Dog complement system is less effective against Leishmania infantum than human complement

Abstract

Dogs are important reservoir hosts for Leishmania infantum, the causative agent of visceral leishmaniasis. The complement system, as part of the innate immune defense, is responsible for initiating the fight against pathogens that may invade an organism. A failure of the complement to combat L. infantum may explain, at least in part, why a mammal species is more or less susceptible to visceral leishmaniasis. The objective of this study was to compare the effectiveness of human and dog complement systems against L. infantum parasites. The results showed that dog serum was less effective than human serum at killing promastigote and amastigote-like forms. We also compared the efficiency of human and canine sera in classic and alternative hemolytic assays, as well as the serum efficiency of non-infected and Leishmania-infected dogs. Serum from dogs was less hemolytic than human serum in both pathways tested, but the efficiency of serum from infected dogs was higher than that of non-infected dogs.

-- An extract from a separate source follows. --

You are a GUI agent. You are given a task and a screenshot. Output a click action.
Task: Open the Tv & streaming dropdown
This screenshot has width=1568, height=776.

When testing C3b deposition assays on parasite surfaces, serum from infected dogs was more effective against amastigote-like forms than serum from non-infected dogs. However, both types of serum proved equally effective on promastigotes, while serum from infected dogs was more effective on amastigote-like forms. Considering the efficiency of the complement system, our results indicate that dogs are more susceptible to visceral leishmaniasis than humans are.